Legal Analysis

Corporate Climate Risk

Driving Transparency and Aligning Climate-Related Risk Disclosure Requirements


As the impacts of climate change accelerate, companies face growing risks, including worsening natural disasters, changing consumer preferences, and evolving regulatory landscapes. These climate-related risks can create financial risks for companies. At the same time, many companies have set greenhouse gas reduction targets, including net zero goals, but it is hard for stakeholders to obtain reliable, complete information about companies’ progress toward those targets. As climate risks grow, regulators around the globe are taking steps to require companies to disclose the climate-related risks that affect their business and provide more information about company target setting.

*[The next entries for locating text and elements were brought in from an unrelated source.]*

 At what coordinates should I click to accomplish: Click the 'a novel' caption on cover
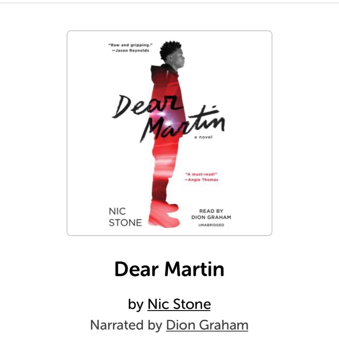click(203, 137)
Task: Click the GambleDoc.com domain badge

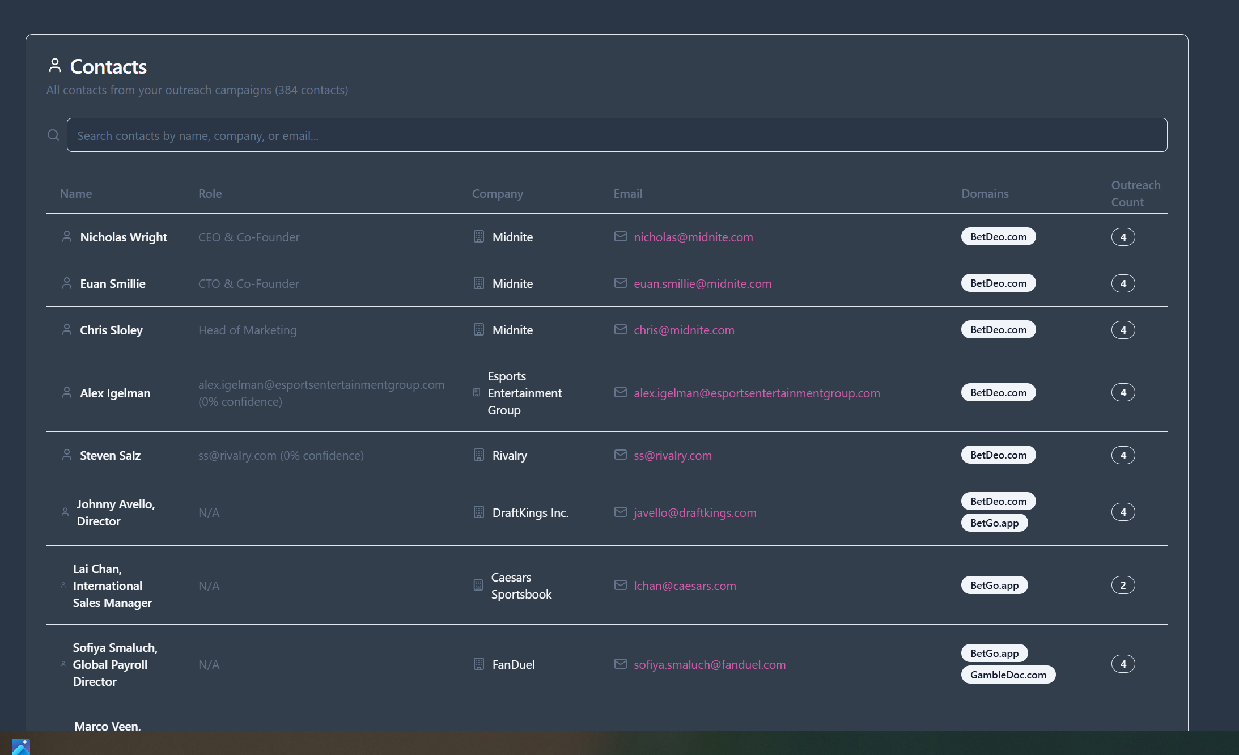Action: tap(1008, 675)
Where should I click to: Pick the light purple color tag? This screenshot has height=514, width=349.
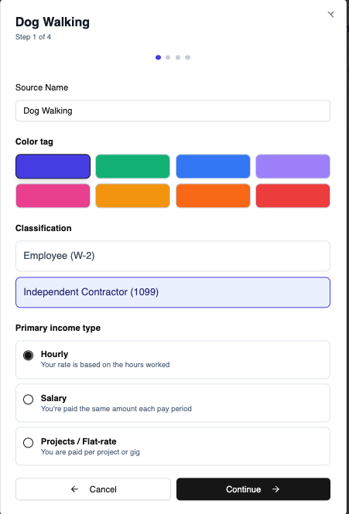pos(293,166)
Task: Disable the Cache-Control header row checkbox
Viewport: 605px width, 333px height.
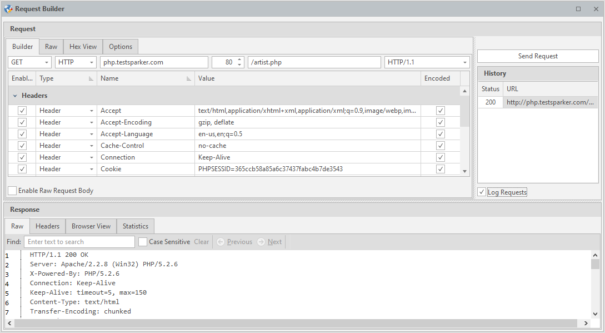Action: (x=22, y=145)
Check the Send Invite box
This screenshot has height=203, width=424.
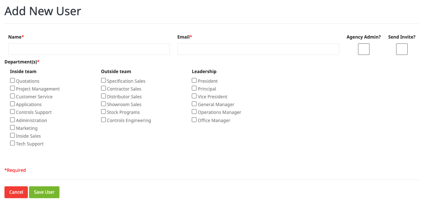tap(402, 49)
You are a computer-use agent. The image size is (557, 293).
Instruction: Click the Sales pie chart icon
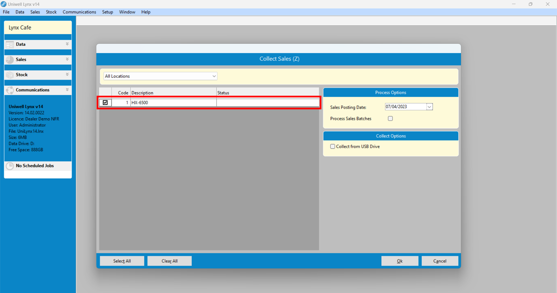point(10,60)
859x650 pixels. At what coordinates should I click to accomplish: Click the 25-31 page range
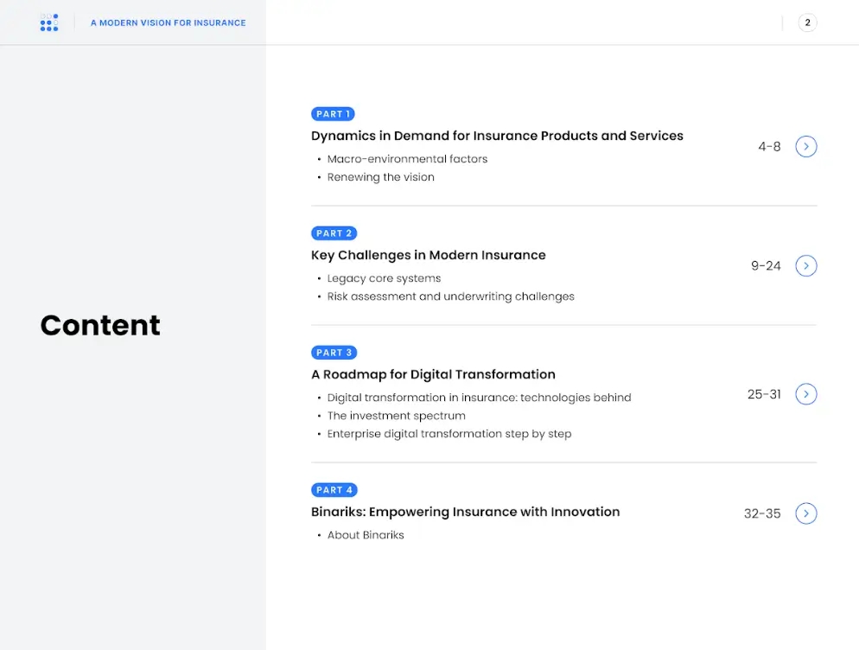coord(764,394)

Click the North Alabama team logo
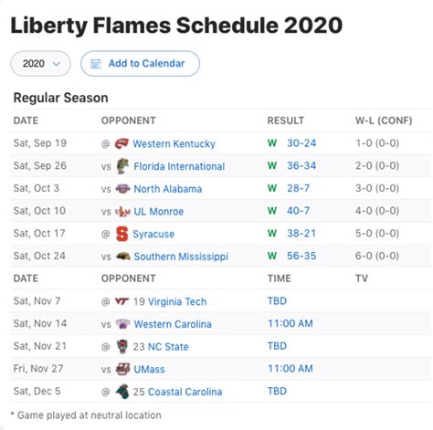pyautogui.click(x=122, y=189)
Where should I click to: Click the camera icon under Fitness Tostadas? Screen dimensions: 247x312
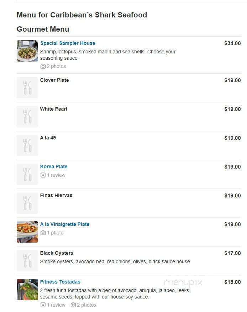74,305
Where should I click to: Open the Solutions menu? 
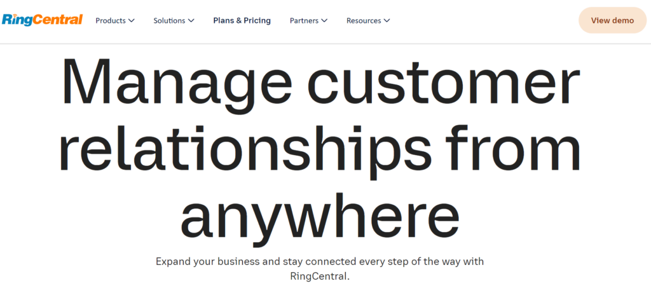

In light of new corporate climate-risk disclosure requirements from the Securities and Exchange Commission (SEC), the state of California and other jurisdictions, regulators, and stakeholders are considering ways to ensure that mandatory disclosures make climate-related reporting more accurate and transparent. As mandatory reporting grows, it is important to ensure that regulators achieve their goals and that unintended adverse or counter-productive consequences are limited. Regulators, investors, and consumers must be able to verify that companies making net zero commitments, or setting other climate targets, are making progress toward those goals, and achieving measurable emissions reductions.

In this analysis, we describe the rise in mandatory climate-related reporting by the SEC, California, and the European Union and briefly compare requirements across these jurisdictions. We discuss recent studies assessing how these requirements are affecting corporate behavior and anticipate questions and areas for research as the shift from voluntary to mandatory disclosure takes hold.